Jane Meyer, a spokeswoman for the BIC, wrote in a statement: “Worker abuses are unacceptable and this administration is cracking down on bad actors in the trade waste industry. We have been working closely with the City Council to institute reforms, including the legislation currently before the Council that would give BIC more oversight over trade waste unions.”

The BIC has long had the power to refer any reports or evidence of wage and labor violations to state and federal authorities. In the months before suspending Sanitation Salvage’s license, the BIC said it had conducted an extensive audit and investigation of the company’s operations. The BIC’s spokeswoman said that the agency had “referred claims of unpaid wages at Sanitation Salvage to an appropriate investigatory body,” but she did not provide further details. The BIC said an earlier audit of the company’s dealings from 2013 to 2015 resulted in the agency fining Sanitation Salvage $85,000 for its failure to properly maintain books and records.

A representative from Reynoso’s office said the councilman thinks that the BIC “should already be referring out cases to the relevant enforcement agencies when they find wrongdoing” and that it is critical to codify this step into law. The representative said he was unaware if the BIC had referred claims of unpaid wages and financial irregularities at Sanitation Salvage to the state attorney general.

“If not, we would certainly push them to do so, as well as calling on the attorney general to ensure that those wages are recovered,” Asher Freeman, Reynoso’s legislative director, wrote in an email.

A spokesperson for the state attorney general, Letitia James, said James “will continue to look out for the rights of working people. If allegations of impropriety are brought to the Office of Attorney General, we will pursue the facts wherever they may lead.”

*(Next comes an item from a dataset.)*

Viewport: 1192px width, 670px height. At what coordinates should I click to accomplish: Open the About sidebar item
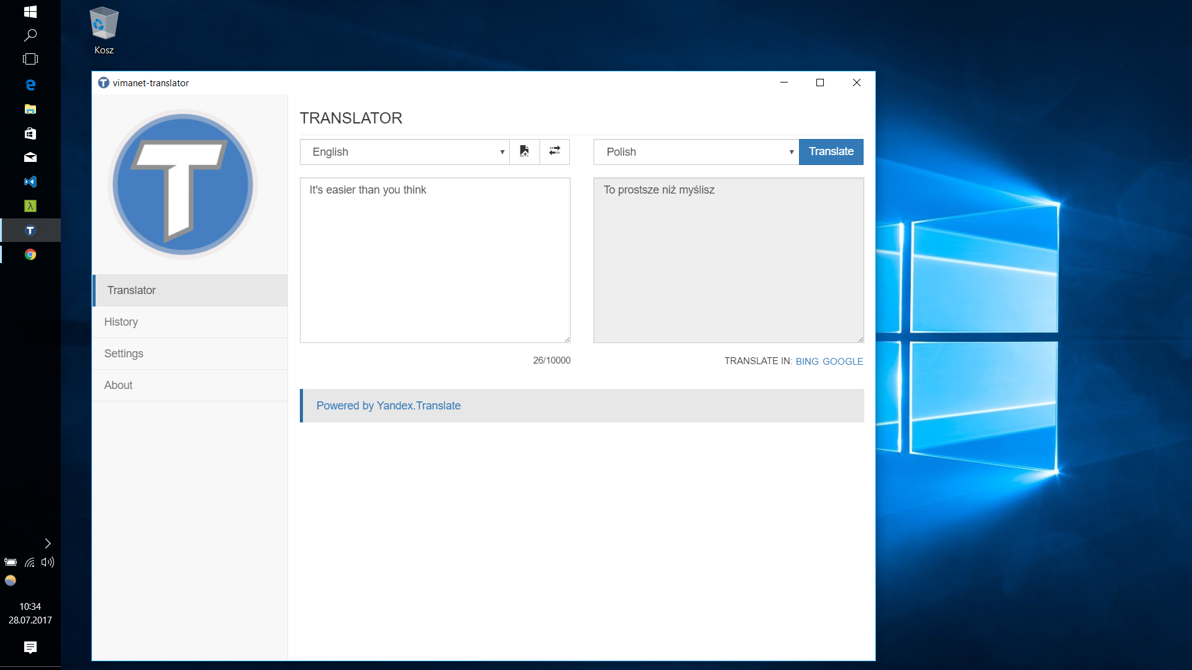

James, the former New York City public advocate, has long used the consulting firm Hamilton Campaign Network in her campaigns for office. Her campaign paid the firm roughly $2.4 million during her bid for attorney general last year. The head of that firm, John Emrick, is also a registered lobbyist for Sanitation Salvage. The Bronx hauler has paid Emrick’s lobbying firm, the MirRam Group, more than $120,000 since 2016 to lobby against a variety of pending city measures involving the private waste industry.

The spokesperson for James would not comment when asked if Emrick’s roles with the campaign and lobbying firms would present any kind of conflict for James if the issue were referred to her office.

Emrick did not immediately respond to a request for comment.

ProPublica’s investigation of Sanitation Salvage showed its drivers and helpers often worked punishing shifts of 18 hours or longer, racing to complete routes with 1,000 stops or more. The workers regularly picked up young men on the street to help work shifts, paid off the books and for little money. Mouctar Diallo, 21, was one such worker — what the company called a “third man.” Diallo, a Guinean immigrant, died on the job when he fell off a Sanitation Salvage truck in November 2017. The BIC eventually determined that both the driver and the helper on the truck lied to investigators at the scene when they said they had no idea who Diallo was and instead described him as a homeless man who had inexplicably jumped on the truck.

At the rally on Monday, Alexis Robinson said he, too, had been a “third man” and had worked several times with Diallo on a notoriously long nighttime shift that the company called Route 3. John Rojas, another off-the-books worker and Robinson’s cousin, said he began working at Sanitation Salvage after Diallo’s death. Route 3 became his route.

“The suicide route, we called it,” Rojas said.